課題> 下の文書抜粋のうち、「アマルガムは厚生労働省が認め」から「る口の中では、劣化し腐食をしていきます。」の語句までを含めて、一字一句変えずに書き写してください。
━━━━━ 文書抜粋
保険診療をおすすめしない理由の一つに、金属素材があげられます。日本の保険診療で認められている代表的な金属「12%金銀パラジウム合金」(銀歯)は、金属アレルギーや身体に与える影響から、世界の中で日本でしか使用されていない金属なのです。
アマルガムの正式名称は「歯科用水銀アマルガム」です。歯科治療用の水銀は、無機水銀が使用されていますが、無機水銀も有機化すると、メチル化水銀などに変質し、水俣病などの原因となった有害な水銀となります。
アマルガムは厚生労働省が認めている金属ではありますが、近年金属アレルギーやアトピー性皮膚炎 掌蹠膿疱症の原因になっているともいわれいるためアマルガムを、使用しない歯科医院も増えてきています。
しかし、今でも普通に使用している歯科医院も多く、1970年以前に虫歯の治療をしたことのある方には、たいていアマルガムが使用されています。アマルガムはとても変質しやすい金属で、常に温かくて湿り気のある口の中では、劣化し腐食をしていきます。
━━━━━━━━━━
━━━━━ 提供データ
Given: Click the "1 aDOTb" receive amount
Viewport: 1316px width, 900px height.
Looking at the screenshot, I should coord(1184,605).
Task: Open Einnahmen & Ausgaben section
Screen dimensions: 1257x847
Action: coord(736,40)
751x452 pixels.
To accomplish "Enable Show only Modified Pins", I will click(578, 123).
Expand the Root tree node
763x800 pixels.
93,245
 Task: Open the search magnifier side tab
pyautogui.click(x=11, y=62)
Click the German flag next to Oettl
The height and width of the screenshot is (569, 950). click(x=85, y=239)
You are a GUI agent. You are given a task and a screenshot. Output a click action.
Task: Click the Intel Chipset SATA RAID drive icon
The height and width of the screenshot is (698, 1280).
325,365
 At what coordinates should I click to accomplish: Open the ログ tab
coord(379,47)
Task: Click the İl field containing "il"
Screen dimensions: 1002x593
━━━━━━━━━━
回答>
アマルガムは厚生労働省が認めている金属ではありますが、近年金属アレルギーやアトピー性皮膚炎 掌蹠膿疱症の原因になっているともいわれいるためアマルガムを、使用しない歯科医院も増えてきています。
しかし、今でも普通に使用している歯科医院も多く、1970年以前に虫歯の治療をしたことのある方には、たいていアマルガムが使用されています。アマルガムはとても変質しやすい金属で、常に温かくて湿り気のある口の中では、劣化し腐食をしていきます。